Is it time for a stamp duty holiday?

We look at previous stamp duty holiday statistics, the current regime and key benefits to answer: is it time for a stamp duty holiday?

Since April, there have been several calls for a stamp duty holiday to help revive the housing market as lockdown eases. 

The physical restrictions during lockdown had a substantial impact on the market, which Zoopla has examined in the latest Cities Index and Rental Market Reports. 

The opening of estate agency branches from last week is a welcomed development, allowing activity to proceed, but it makes sense that any sort of a tax cut could further help boost activity in the market.

The government will want to examine the fundamentals of any such proposals carefully.

Our calculations in April showed that housing transactions could be down by 50% this year, which could mean halving stamp duty receipts to £4 billion - assuming house prices don’t change.

How would a stamp duty holiday work? 

The theory is that giving potential buyers an effective tax break (by cutting their stamp duty bill to zero), will encourage them to move home.

The ‘holiday’ aspect means there’s an impetus to act because it’s not a permanent change.

There’s an argument that this only brings forward activity that would have happened anyway. But when trying to give the economy a boost, this seems acceptable.

A stamp duty holiday is not only about helping people achieve their goals in terms of housing. It’s also about how important the housing market is to the economy as a whole.
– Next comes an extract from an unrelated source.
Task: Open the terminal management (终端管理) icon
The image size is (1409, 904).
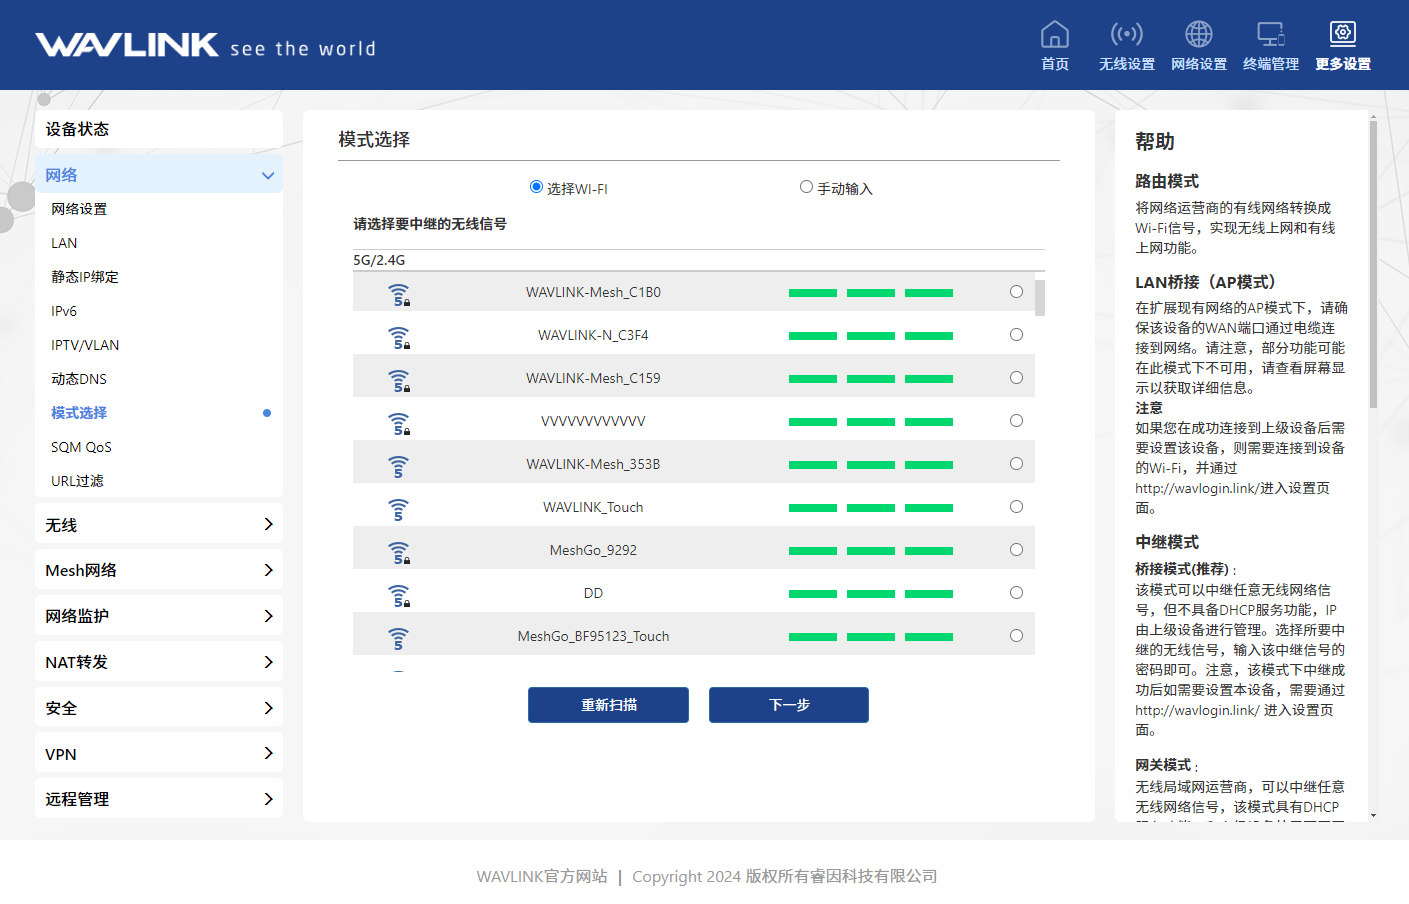Action: pyautogui.click(x=1270, y=35)
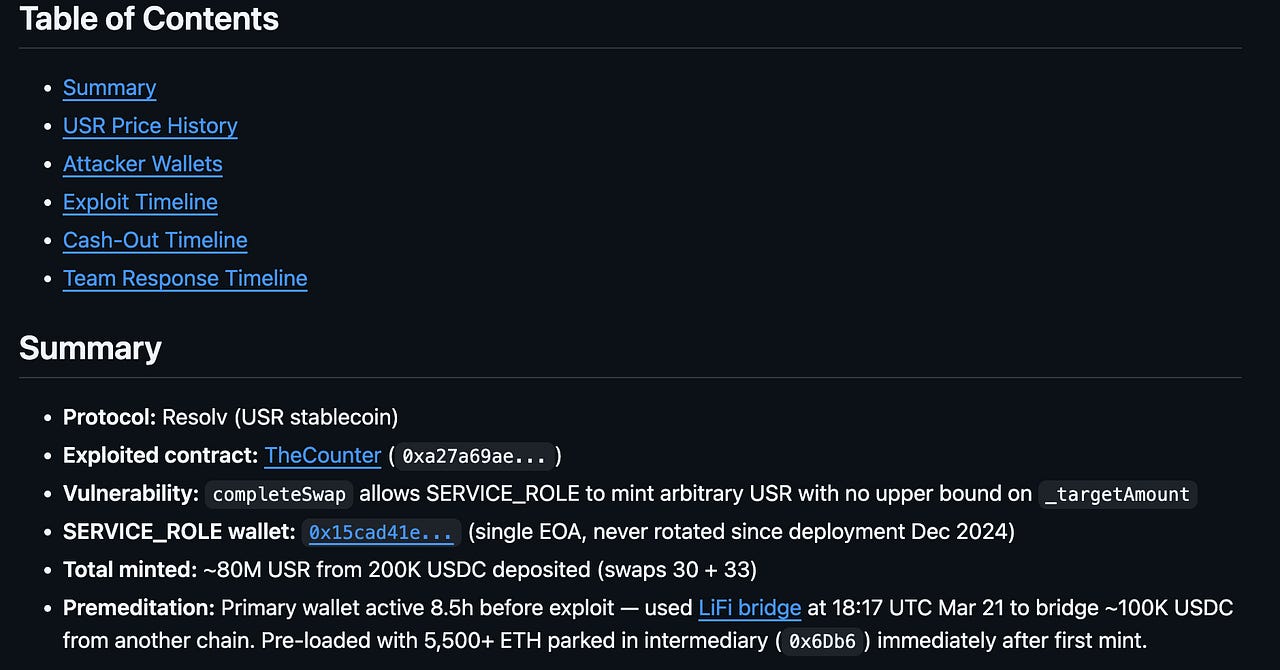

When you move into a new home, you need to organise your finances and utilities.

The act of moving includes other services too. You may want to re-decorate, buy additional furnishings or do something with the garden. All of this supports the retail sector.
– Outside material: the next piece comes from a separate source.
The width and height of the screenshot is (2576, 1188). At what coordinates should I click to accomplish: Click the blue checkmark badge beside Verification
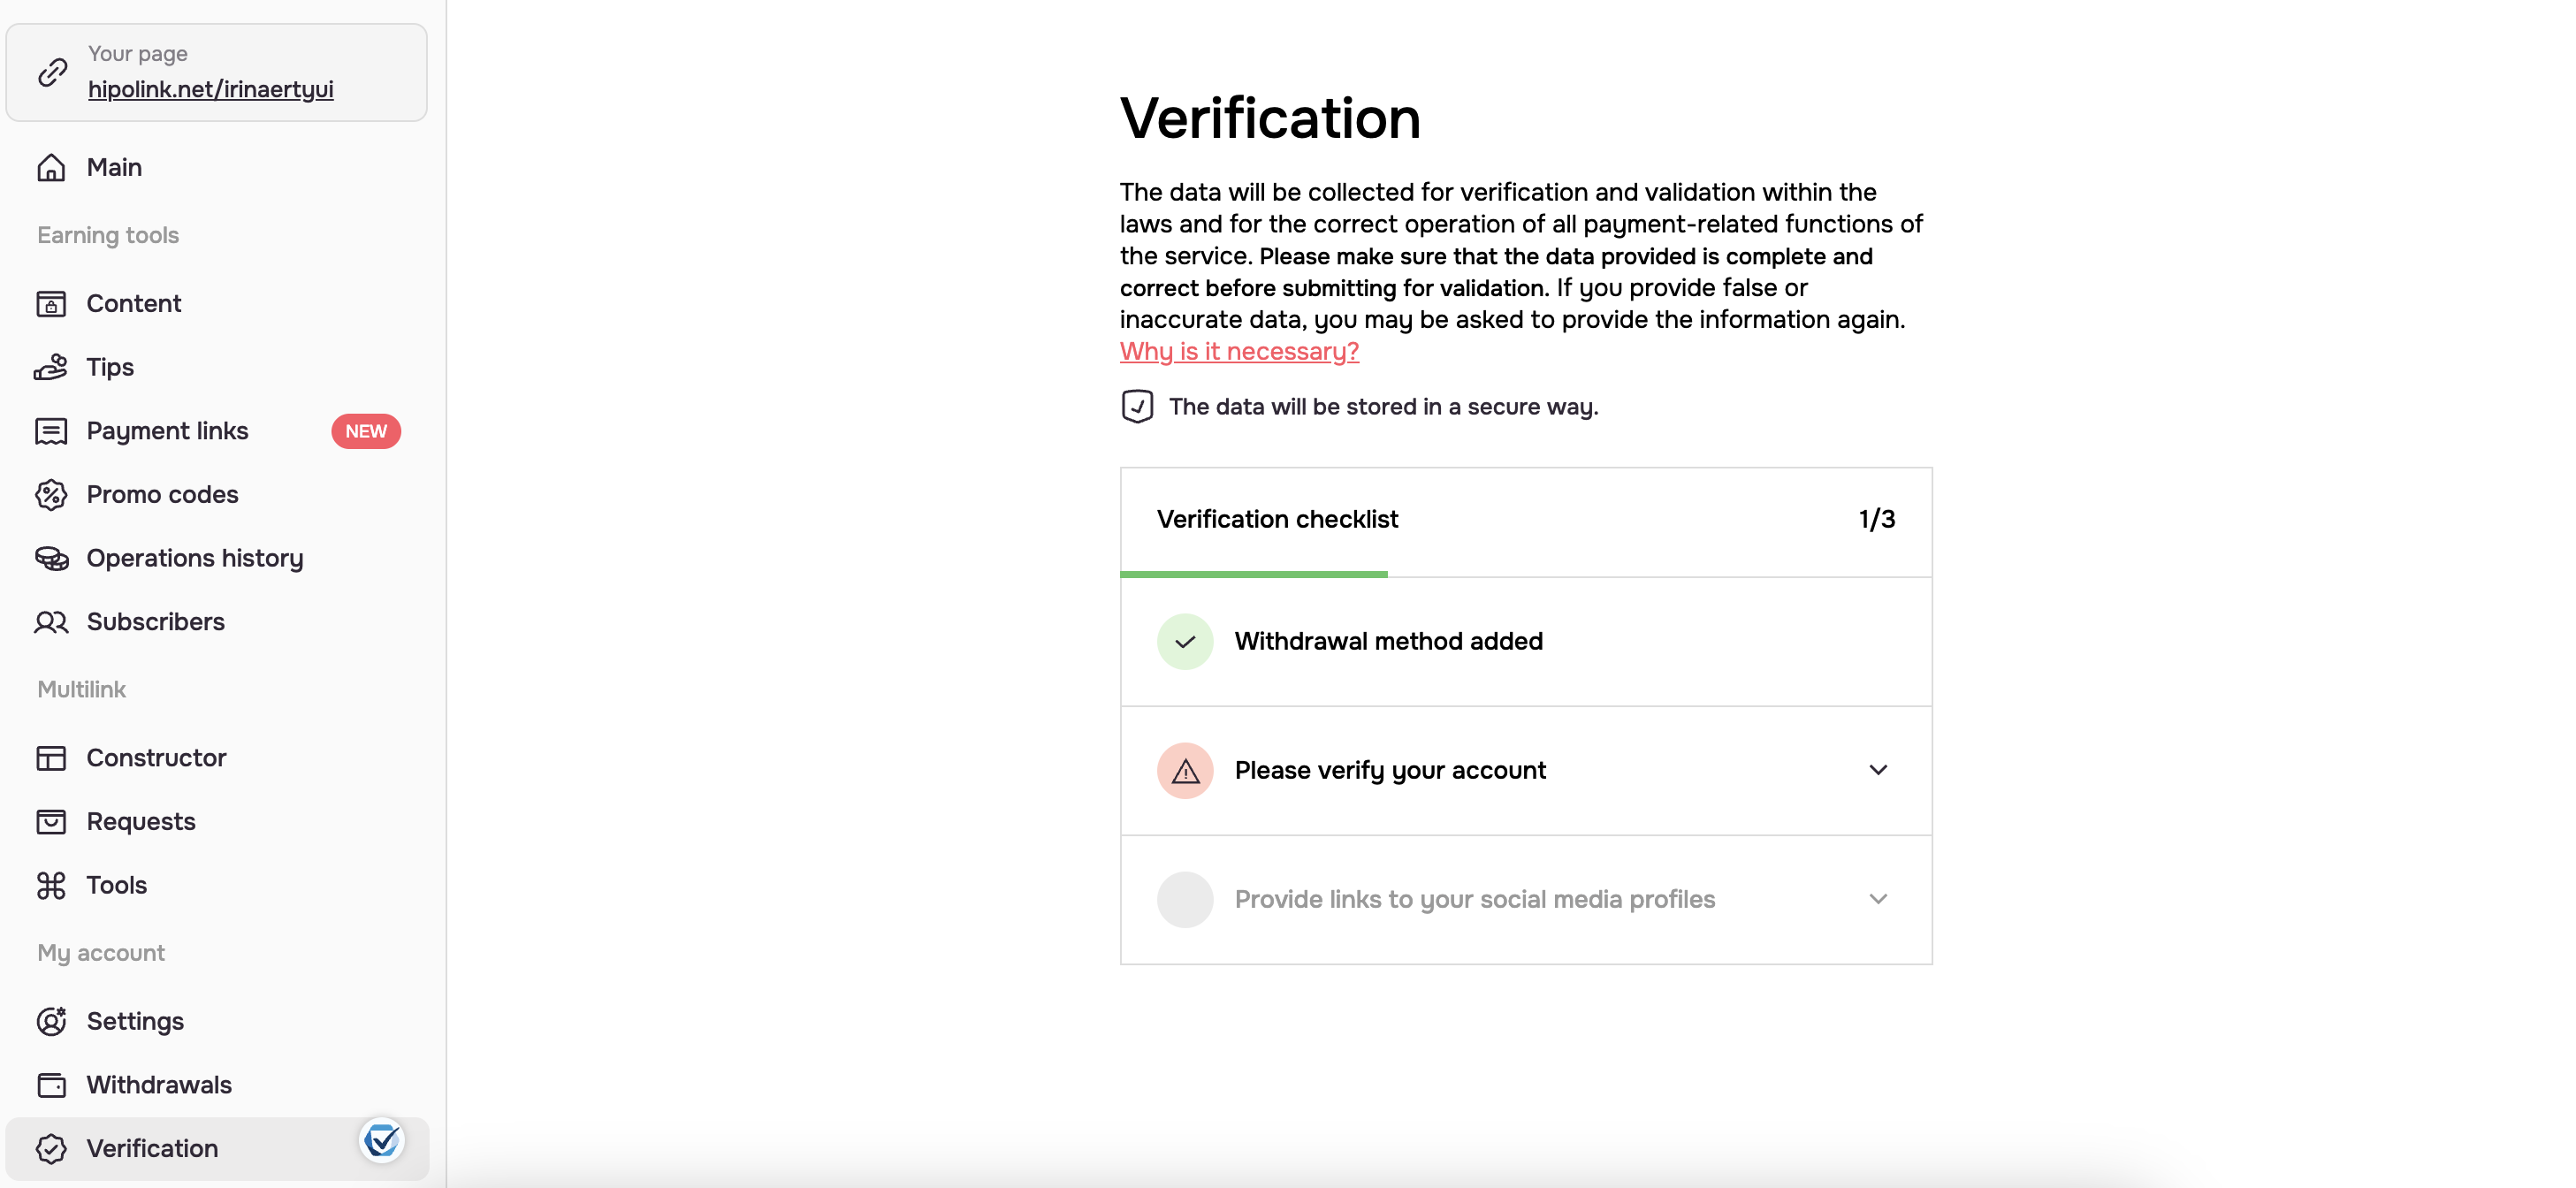pyautogui.click(x=381, y=1139)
This ‘network’ effect on the economy means that the government is keen to encourage housing mobility.

Have there been stamp duty holidays in the past, and did they work? 

Yes. And sometimes.

The stamp duty holiday introduced during the recession in late 1991 to 1992 was at the time when the housing market slumped (amid very high interest rates).

The stamp duty rate at that time was just 1%. The threshold for paying stamp duty was temporarily raised from £30,000 to £250,000. The average price of a home was just over £50,000.
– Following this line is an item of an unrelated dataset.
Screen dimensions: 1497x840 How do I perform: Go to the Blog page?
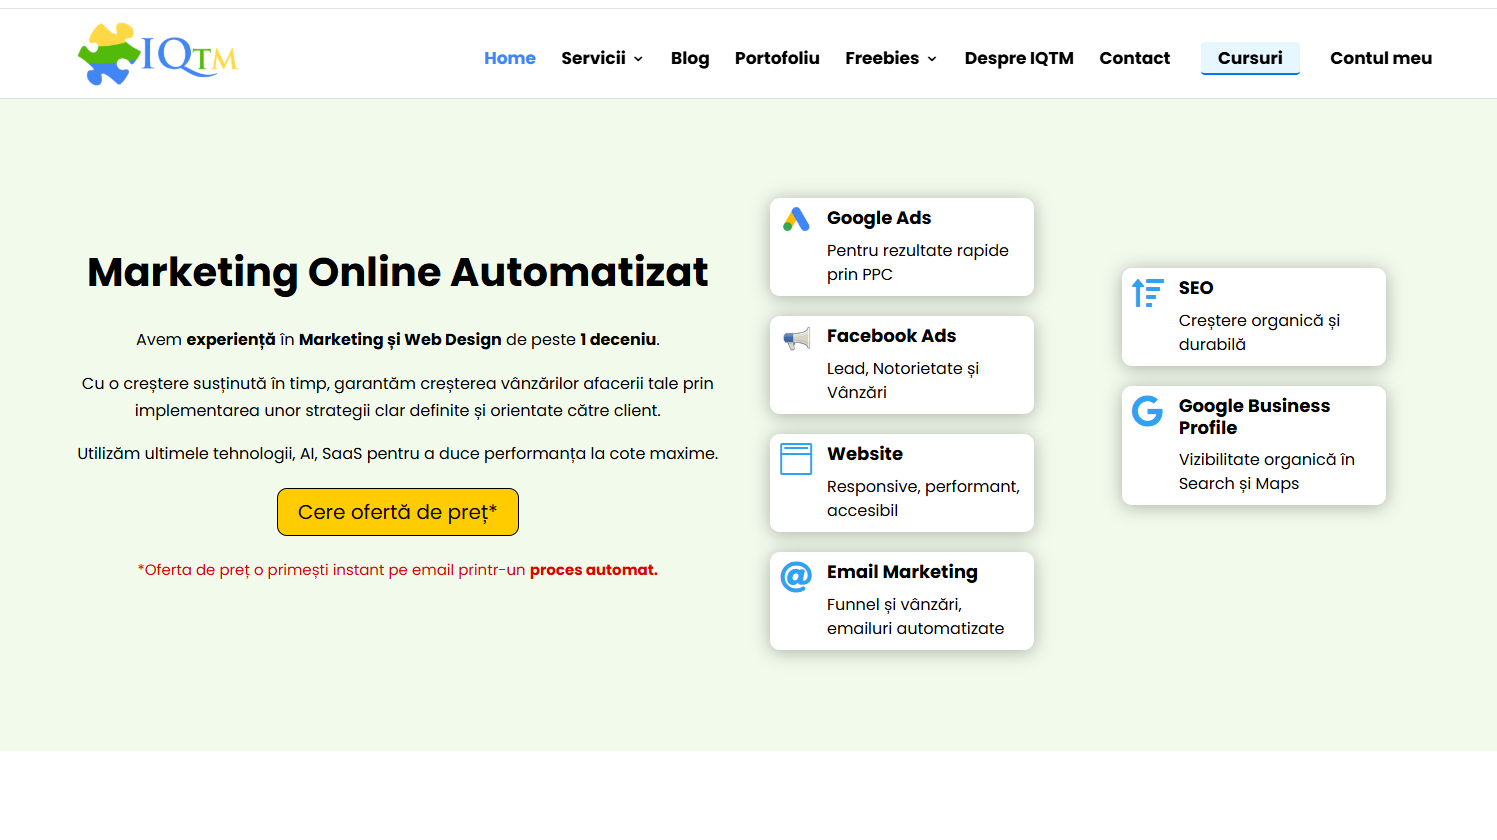[689, 58]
Despite this intervention, housing transactions in 1992 were still lower than in 1991 and house prices still fell. But the likelihood is the figures would have looked far worse without a stamp duty holiday.

During the financial crisis in 2008 to 2009, another stamp duty holiday was introduced.

This holiday raised the lowest threshold for paying the 1% rate of stamp duty from £125,000 to £175,000. The rates for more expensive properties were 3% and 4%.

The average price of a home at this point was just under £175,000.

The level of transactions fell by 5% in 2009, but this came after a 44% decline in 2008. It was followed by a 3% rise in activity in 2010.

But some of this can also be attributed to price adjustments and the beginning of green shoots in the economy.

What’s the current stamp duty regime? 

In 2014, the method of calculating stamp duty changed. And so did the rates at which this tax is charged (Scotland followed with changes in 2015).

This effectively cut the tax bill on homes worth up to £940,000 (which account for more than 95% of households), but cranked up the charges for more expensive properties.

In 2009, the most expensive stamp duty band was 4%.

This is now 12%, rising to 15% for some buyers and 17% for overseas buyers purchasing in England from next year.

A complete stamp duty holiday today would mean larger savings, but only for some.

First-time buyers purchasing a home in England or Northern Ireland for up to £300,000 will see no change, as they have been exempt from this property tax since 2017.

This helped around 214,000 buyers purchase a home in 2018/19.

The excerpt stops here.